Puck 1 (0.5 kg) travels with velocity 40 m/s to the right when it collides with puck 2 (1 kg) which is initially at rest. After the collision, puck 1 moves with a velocity of 0 m/s. Assume that no external forces are present and therefore the momentum for the system of pucks is conserved. What is the final velocity (in m/s) of puck 2 after the collision

Answer 1

The final velocity of puck 2 after the collision is 20 m/s .

Step-by-step explanation:

Let us assume , right direction is positive and left direction is negative .

Given :

Mass of puck 1 and 2 of 0.5 kg and 1 kg respectively .
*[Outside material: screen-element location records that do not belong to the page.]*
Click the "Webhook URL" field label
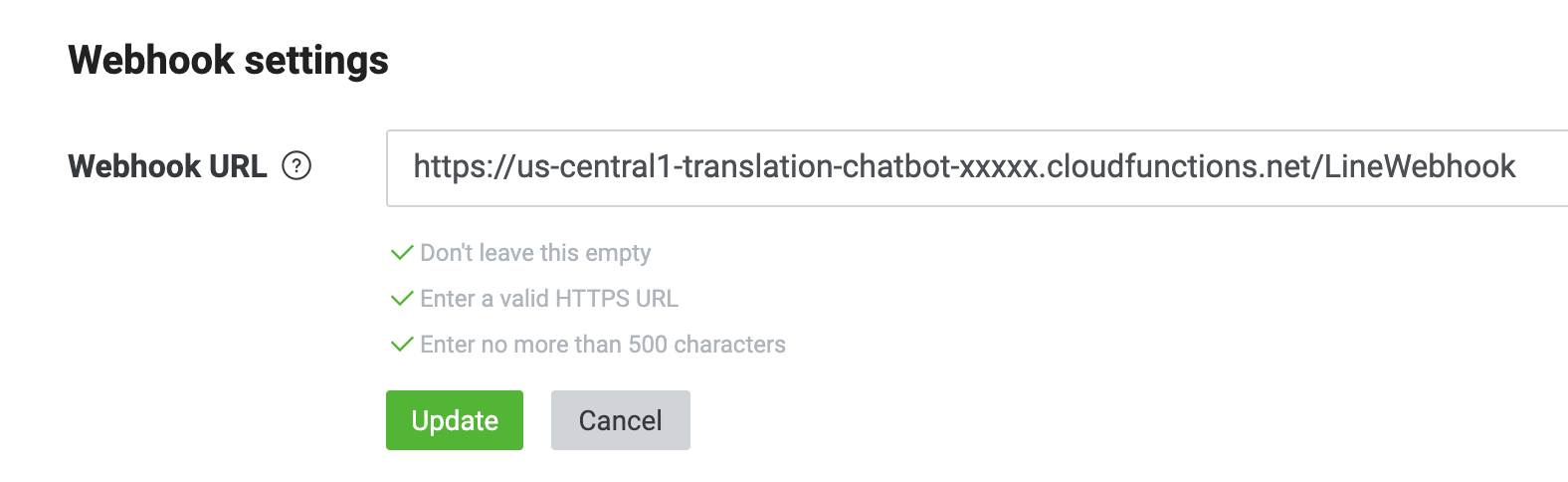The height and width of the screenshot is (482, 1568). [x=167, y=166]
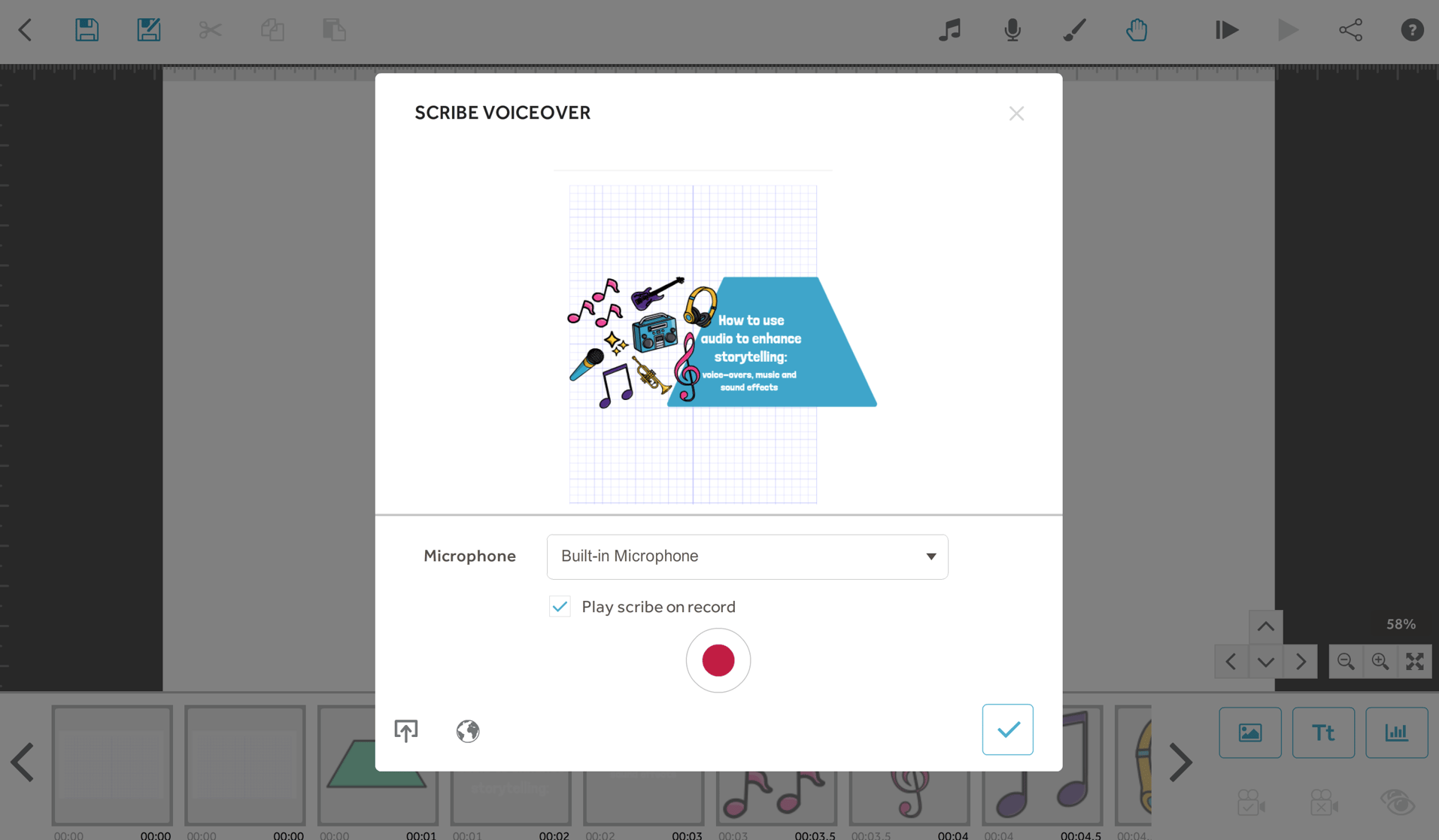Click the save floppy disk icon
Screen dimensions: 1439x840
click(87, 30)
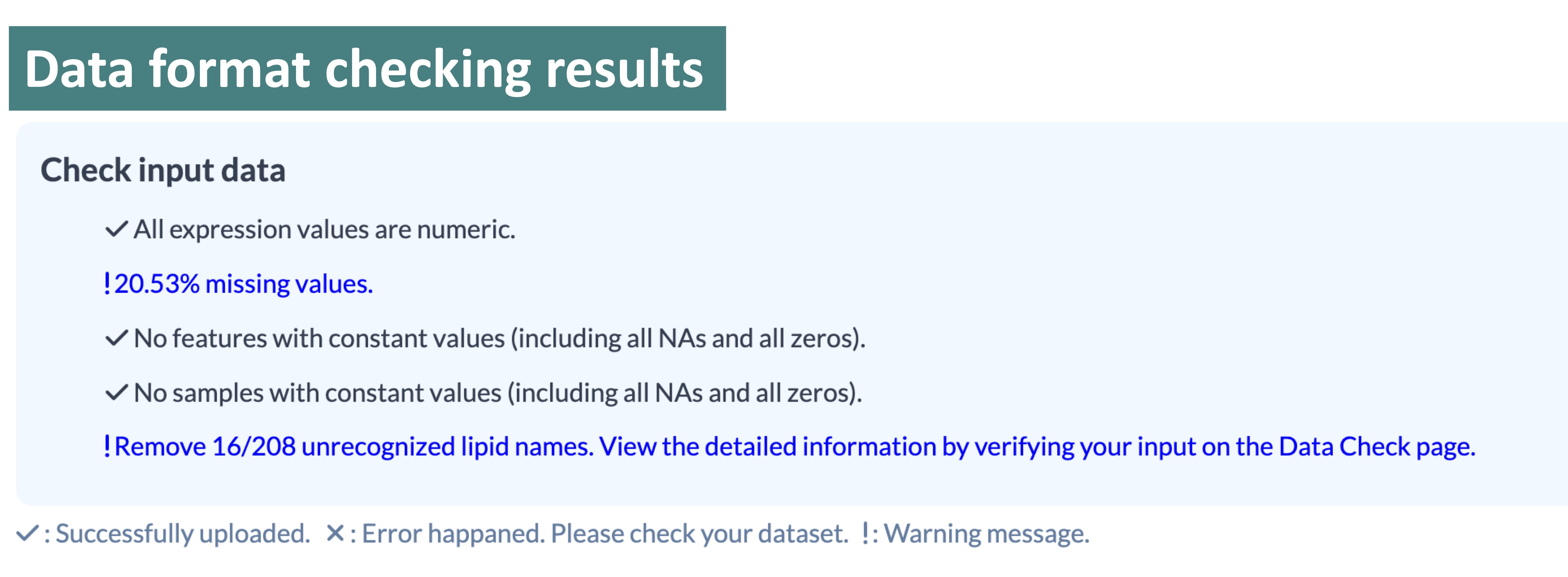1568x577 pixels.
Task: Click the 'Warning message.' legend text
Action: (986, 534)
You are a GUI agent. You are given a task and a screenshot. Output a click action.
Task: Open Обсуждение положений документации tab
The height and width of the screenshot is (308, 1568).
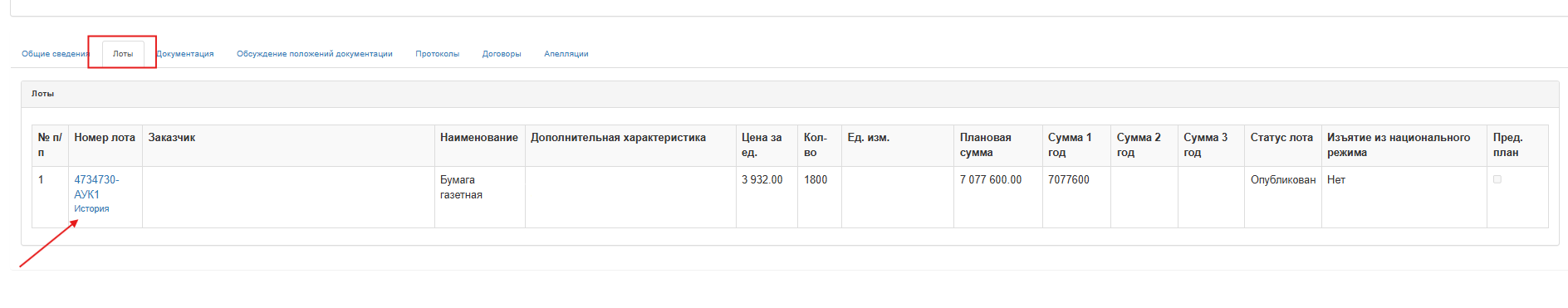pos(315,54)
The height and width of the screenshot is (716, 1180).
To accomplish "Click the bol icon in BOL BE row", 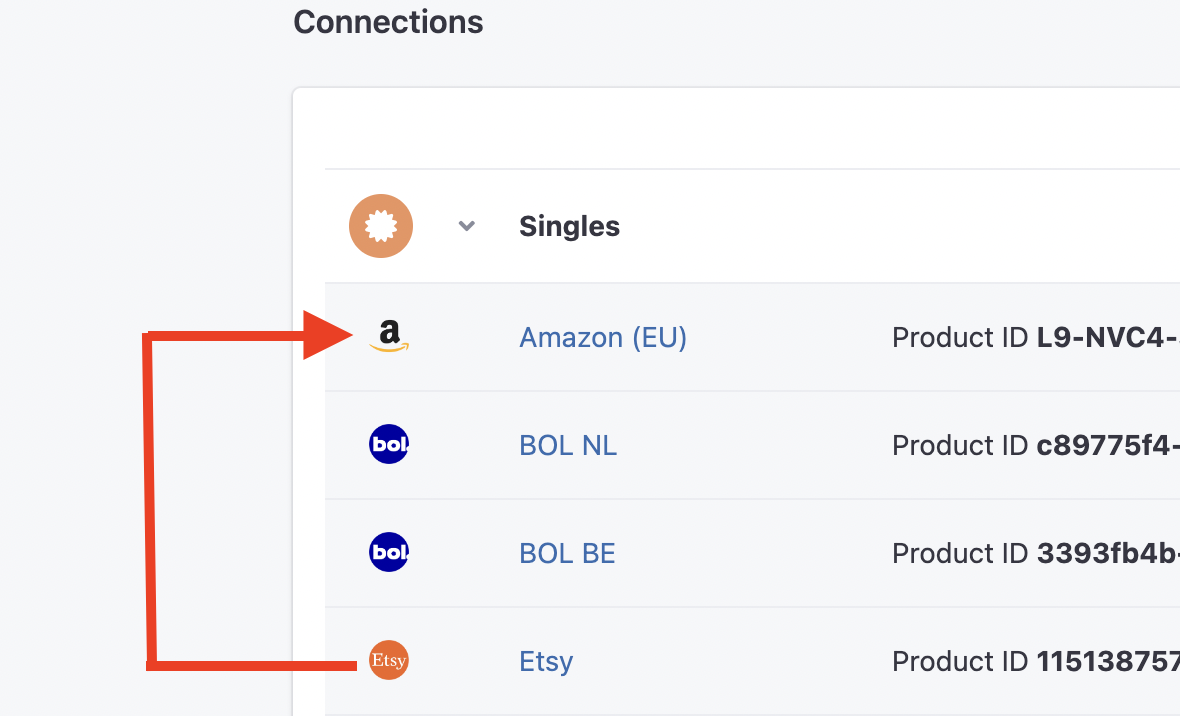I will pos(389,552).
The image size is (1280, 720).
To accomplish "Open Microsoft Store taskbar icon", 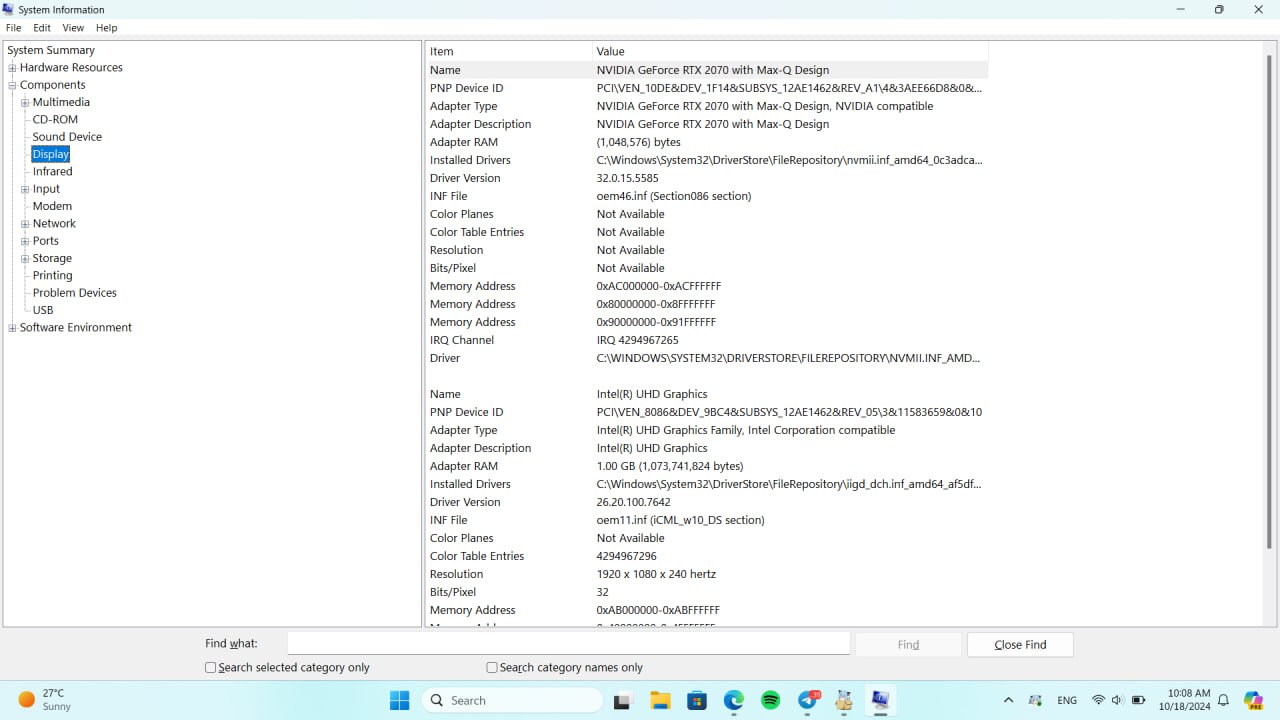I will (x=697, y=701).
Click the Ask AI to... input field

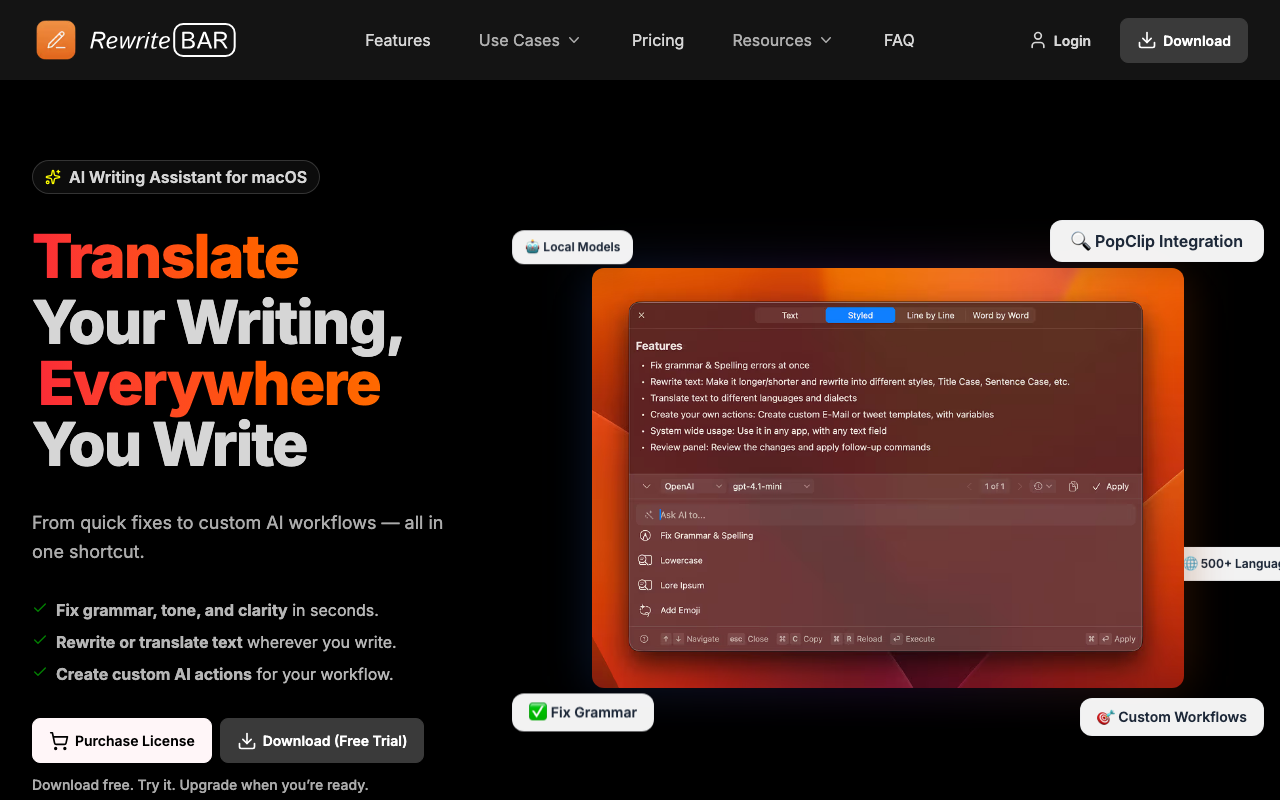coord(890,515)

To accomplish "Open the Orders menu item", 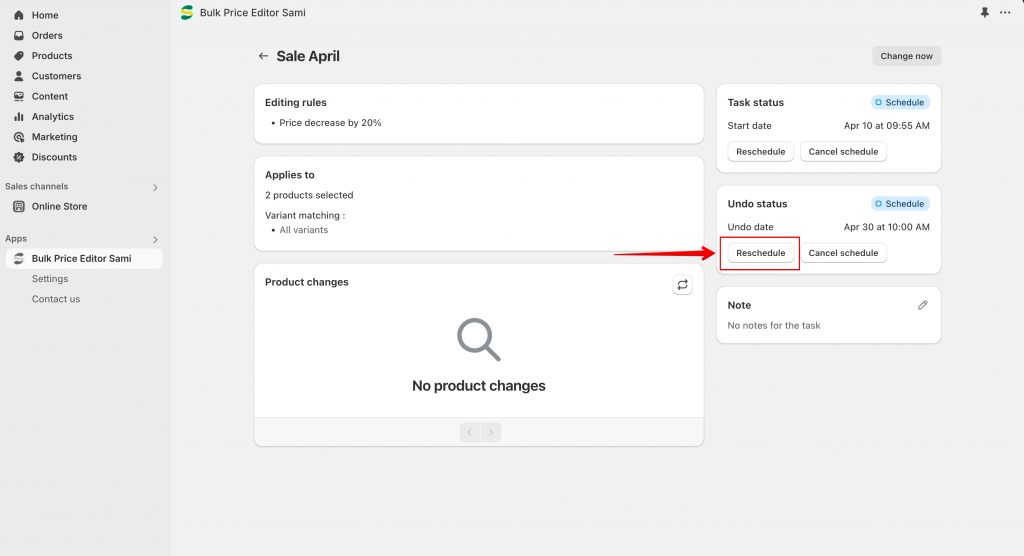I will point(47,35).
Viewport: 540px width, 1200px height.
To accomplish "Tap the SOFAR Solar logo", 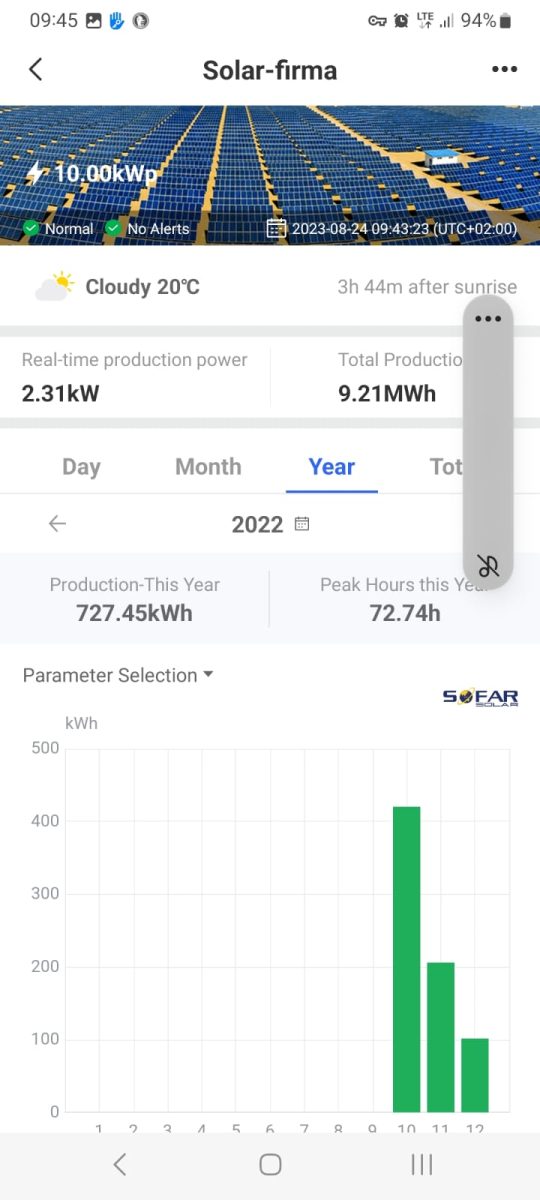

Initial velocity of puck 1 is 40 m/s .

Initial velocity of puck 2 is 0 m/s .

Final velocity of puck 1 is 0 m/s .

Let , us assume final velocity of puck 2 is
`v_2` .

Therefore , by conservation of momentum :

`0.5* 40+1* 0=0.5* 0+1* v_2\\v_2=20\ m/s`

Therefore , the final velocity (in m/s) of puck 2 after the collision is 20 m/s .

Answer 2

20 m/s

Step-by-step explanation:

mass of puck 1, m1 = 0.5 kg

initial velocity, u1 = 40 m/s

mass of puck 2, m2 = 1 kg

initial velocity of puck 2, u2 = 0 m/s

final velocity of puck 1, v1 = 0 m/s

Let the final velocity of puck 2 is v2.

As there is not external force acting on the system, the momentum of the system is conserved.

m1 x u1 + m2 x u2 = m1 x v1 + m2 x v2

0.5 x 40 + 1 x 0 = 0.5 x 0 + 1 x v2

20 = v2

v2 = 20 m/s

Thus, the velocity of puck 2 after the collision is 20 m/s.